Researchers at the University of Massachusetts Amherst have produced a biofilm that yields the energy in evaporation and then converts it to electricity. The biofilm could bring big changes to the world of wearable electronics, powering everything from personal medical sensors to personal electronics.

The new study focuses on a specific strain of bacteria, Geobacter sulfurreducens — a bacteria known as an electricigen because it can produce and conduct electricity. This microbe is one of many others that have shown the ability to produce electricity under certain conditions, including during evaporation – making it a good candidate for biofilms that can be stuck on the skin to harvest power.

Previous studies have looked at the potential of other bacteria to generate electricity but it’s very tricky keeping the microbes alive and offering them suitable conditions. Now, the team at Amherst found that G. sulfurreducens doesn’t need to be alive to generate electricity. In fact, it’s even better if it isn’t.

“It’s much more efficient,” Derek Lovley, study author, said in a statement. “We’ve simplified the process of generating electricity by radically cutting back on the amount of processing needed. We sustainably grow the cells in a biofilm, and then use that agglomeration of cells.

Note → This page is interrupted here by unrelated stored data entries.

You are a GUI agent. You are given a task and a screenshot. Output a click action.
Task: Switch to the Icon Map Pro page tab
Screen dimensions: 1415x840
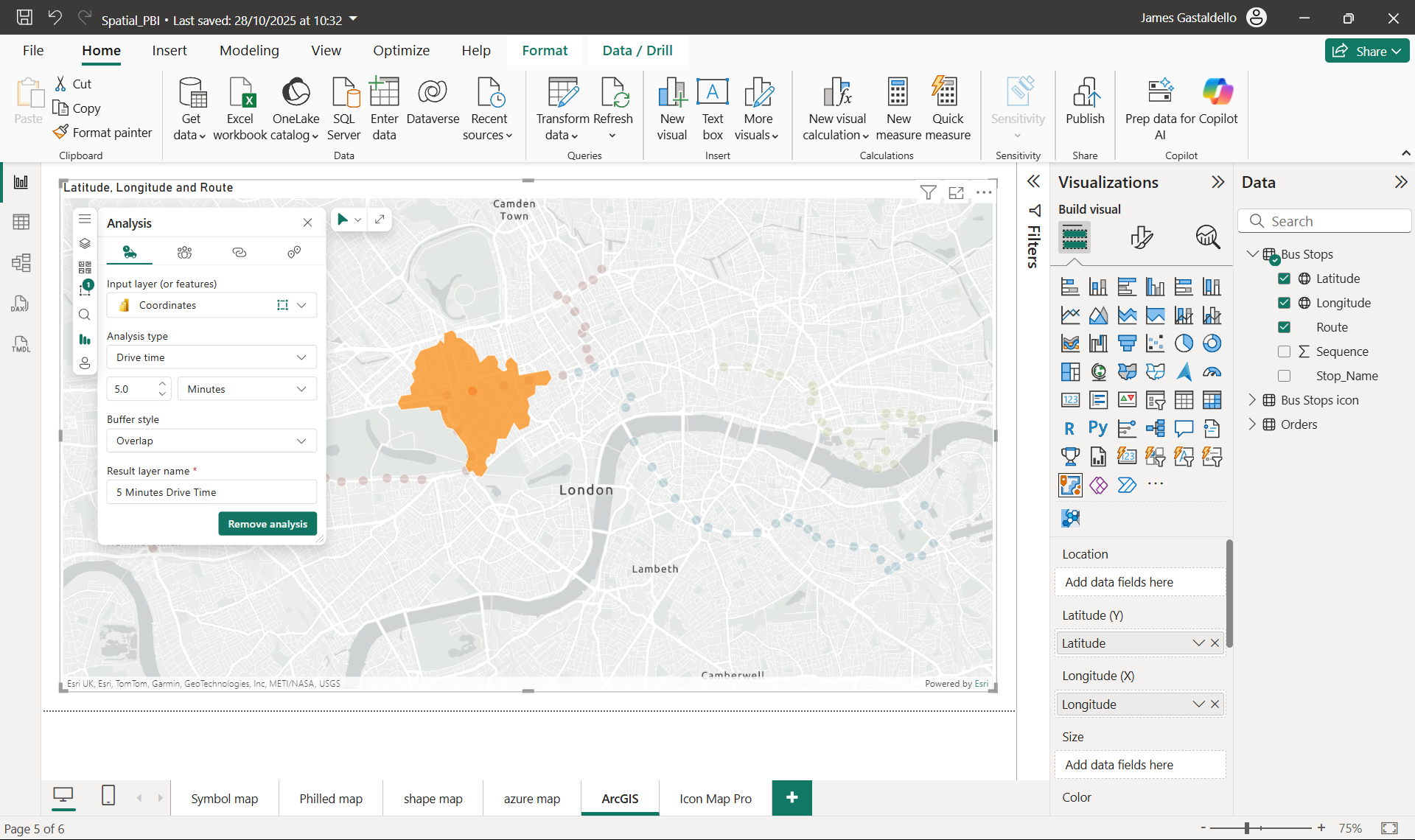pos(715,799)
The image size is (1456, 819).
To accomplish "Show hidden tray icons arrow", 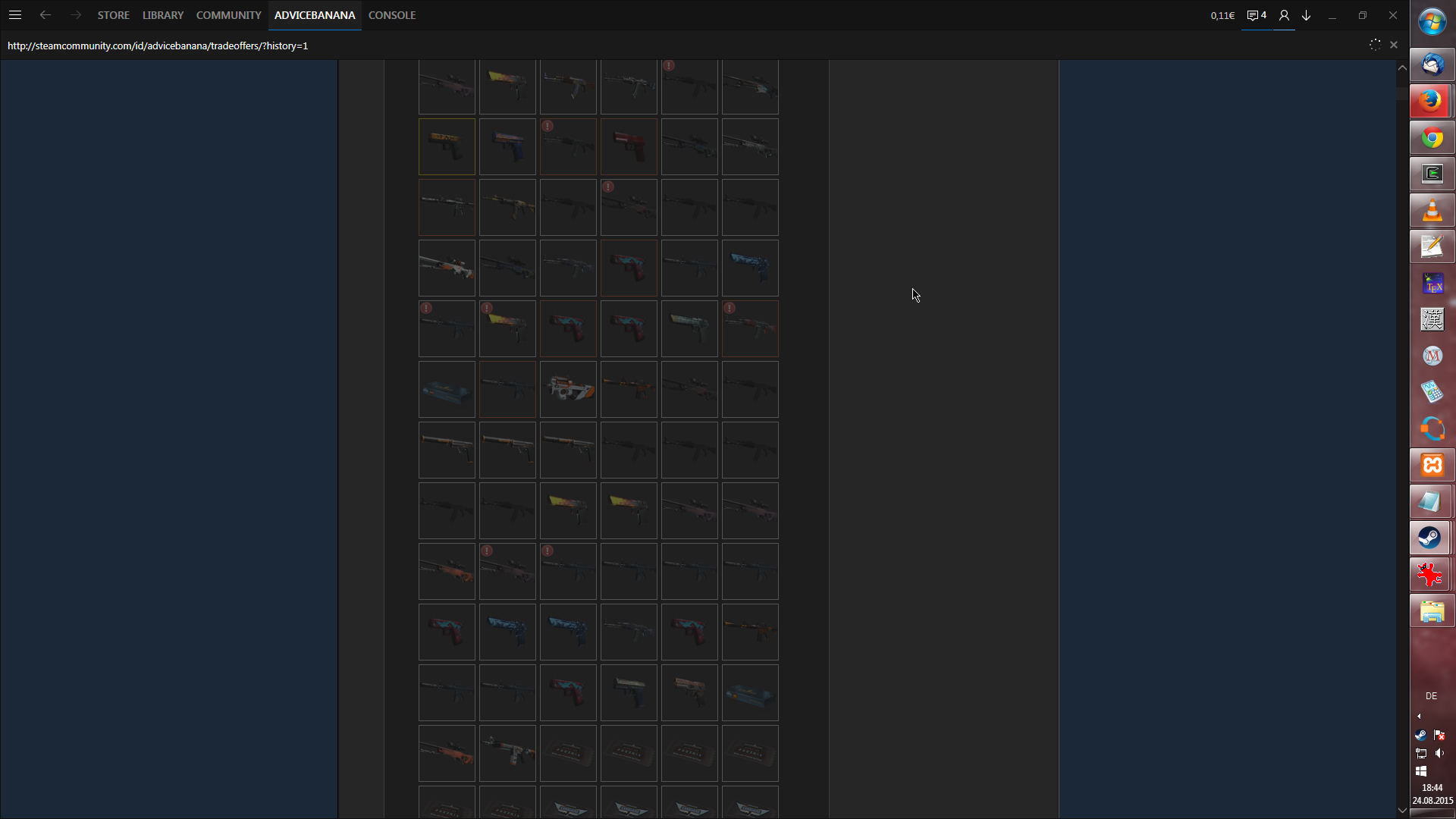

This cuts the energy inputs and makes everything simpler.”

Bacteria and electricity

The bacteria chosen by the researchers grow in matted colonies thick as a sheet of paper, with each microbe connected to its neighbor through what the researchers call “natural nanowires”. The team took these mats and engraved small circuits into them using a laser. They are then fitted between electrodes and encased in a polymer patch.

The patch can be worn on the skin, where it starts generating electricity as sweat evaporates from the person’s skin. The biofilm appears to work better than inorganic evaporation-based current generators when it comes to salty water, the researchers said. Overall, its structure facilitates the evaporation process, they wrote in their paper.

“The limiting factor of wearable electronics has always been the power supply,” Jun Yao, professor of computer engineering at the University of Massachusetts Amherst, and the paper’s other senior author, said in a media statement. “Batteries run down and have to be changed or charged. They are also bulky, heavy, and uncomfortable.”

The new biofilm can produce as much energy as a comparably-sized battery, doesn’t need to be cared for, and never needs to be charged or plugged in. The experiments done as part of this study showed that the biofield maintained its performance for at least 18 hours and powered a strain sensor measuring respiration and other body signals.

When interconnected, the biofilm sheets also powered a laser-patterned wearable electrochemical glucose sensor. But its potential could go much further than just wearables, the researchers think. If it proves scalable over large surface areas, this technology could harness some of the solar energy that reaches the Earth and is lost in the process of evaporating water.

The study was published in the journal Nature.